From the Guidelines
Managing a nasal ulcer in a patient with psoriatic arthritis requires a comprehensive approach that prioritizes the optimization of systemic treatment for psoriatic arthritis, alongside local care of the ulcer. To address the nasal ulcer, it's crucial to first determine if the ulcer is related to the psoriatic disease or has another cause through clinical examination and possibly biopsy. For symptomatic relief, start with saline nasal irrigation 2-3 times daily to cleanse the area. Apply topical treatments such as triamcinolone 0.1% ointment or tacrolimus 0.1% ointment to the ulcer twice daily for 2-4 weeks. For painful ulcers, consider adding lidocaine 2% gel before meals and bedtime. If infection is suspected, obtain cultures and treat with appropriate antibiotics.
Systemic Treatment Optimization
For ulcers related to psoriatic disease activity, optimizing the systemic treatment of psoriatic arthritis is crucial, which may include methotrexate (15-25 mg weekly) as preferred in those with relevant skin involvement, as suggested by 1. Alternatively, TNF inhibitors like adalimumab (40 mg every other week), or IL-17 inhibitors like secukinumab (300 mg monthly) can be considered based on the patient's response and the presence of skin involvement. The choice of systemic therapy should be guided by the EULAR recommendations for the management of psoriatic arthritis with pharmacological therapies, which emphasize reaching the target of remission or low disease activity 1.
Local Care and Prevention
Avoid nasal trauma by discontinuing nose picking and nasal steroid sprays until healing occurs. Humidification of living spaces and petroleum jelly application to the nasal vestibule can prevent dryness.
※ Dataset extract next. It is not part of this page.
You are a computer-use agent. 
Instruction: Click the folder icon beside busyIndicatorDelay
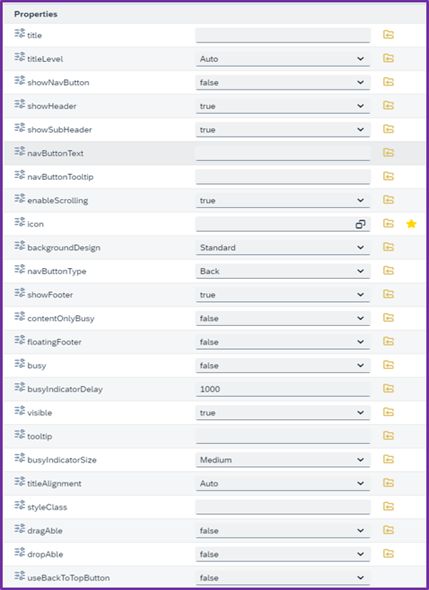[x=388, y=388]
Monitor for healing within 2-4 weeks and consider otolaryngology referral if the ulcer persists or worsens.
Key Considerations
- Regular disease activity assessment is essential to adjust therapy appropriately, aiming for remission or low disease activity 1.
- The balance between efficacy and safety must be considered, taking into account the individual patient's characteristics, contraindications, and risks associated with each therapy 1. By addressing both the local manifestation of the nasal ulcer and the systemic aspects of psoriatic arthritis, it's possible to improve outcomes in terms of morbidity, mortality, and quality of life for patients with this condition.
From the Research
Management of Nasal Ulcer in Psoriatic Arthritis
- There is limited information available on the management of nasal ulcers in patients with psoriatic arthritis.
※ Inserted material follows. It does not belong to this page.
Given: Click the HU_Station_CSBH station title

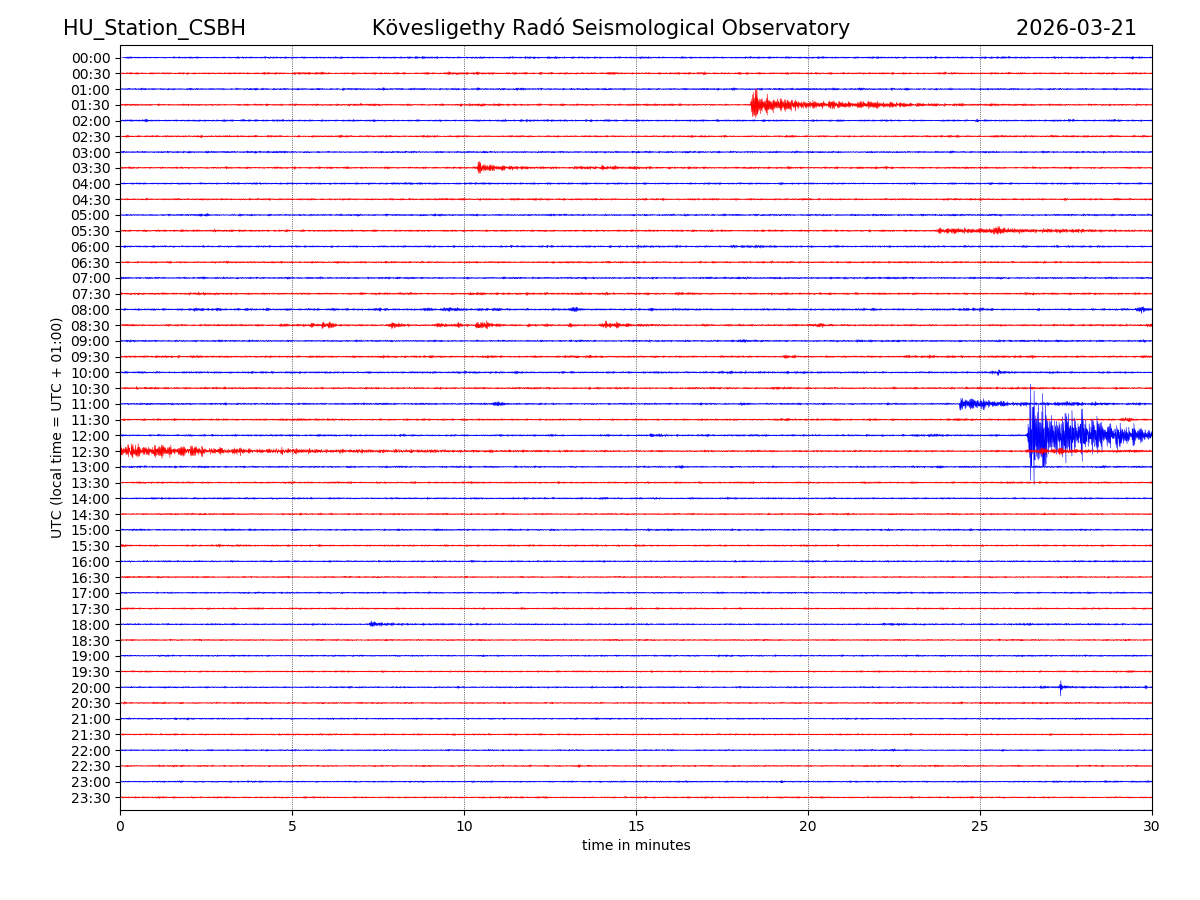Looking at the screenshot, I should 154,29.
- The available studies focus on the treatment of psoriatic arthritis and psoriasis, but do not specifically address nasal ulcers 2, 3, 4, 5, 6.
- However, it can be inferred that the management of nasal ulcers in patients with psoriatic arthritis may involve a multidisciplinary approach, including the use of topical agents, systemic therapies, and biological therapies to control the underlying disease process 3, 4.
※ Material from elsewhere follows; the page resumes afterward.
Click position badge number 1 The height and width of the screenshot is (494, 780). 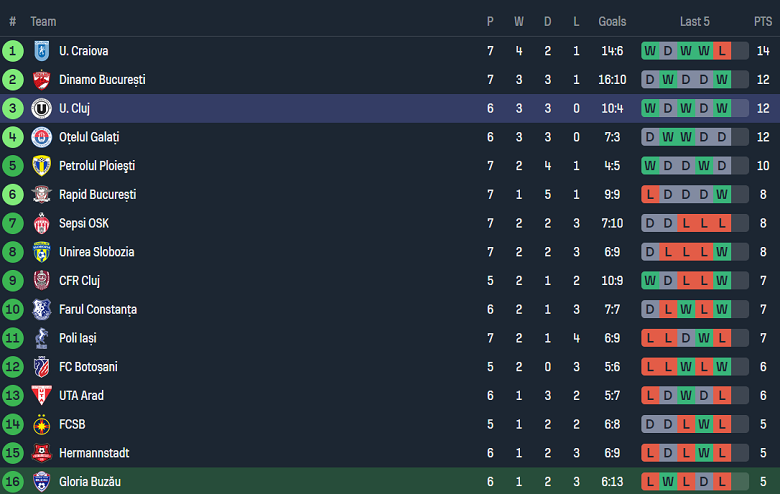coord(13,51)
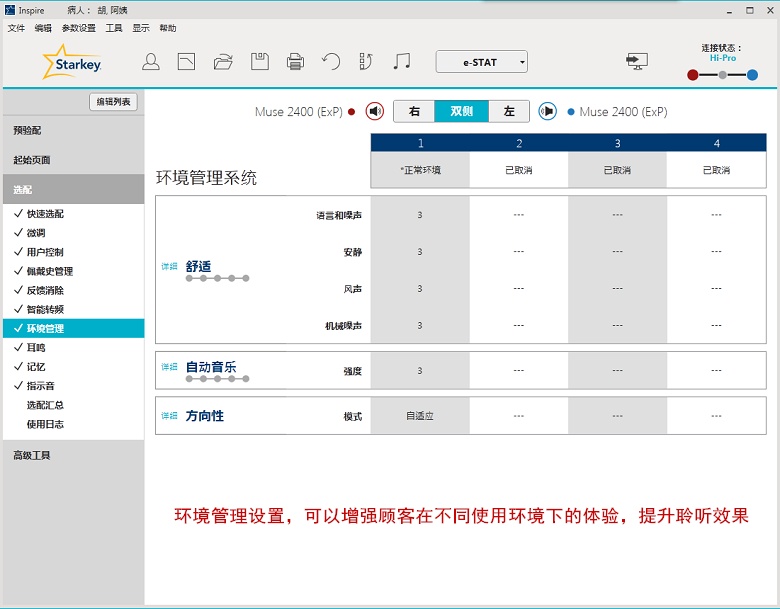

- The treatment of psoriatic arthritis typically involves the use of non-steroidal anti-inflammatory drugs (NSAIDs), disease-modifying antirheumatic drugs (DMARDs), and biological therapies, such as tumor necrosis factor (TNF) inhibitors 3, 4, 5, 6.
- The choice of treatment for nasal ulcers in patients with psoriatic arthritis would likely depend on the severity of the ulcer and the overall disease activity, as well as the patient's medical history and other factors 2, 3, 4, 5, 6.
Treatment Options
- Topical agents, such as corticosteroids and antibiotics, may be used to treat nasal ulcers in patients with psoriatic arthritis 3.
- Systemic therapies, such as methotrexate and cyclosporine, may be used to control the underlying disease process and reduce inflammation 3, 4, 5.
- Biological therapies, such as TNF inhibitors, may be used to treat patients with moderate to severe psoriatic arthritis and nasal ulcers 3, 4, 6.
- NSAIDs, such as indomethacin and diclofenac, may be used to relieve pain and reduce inflammation in patients with nasal ulcers and psoriatic arthritis 6.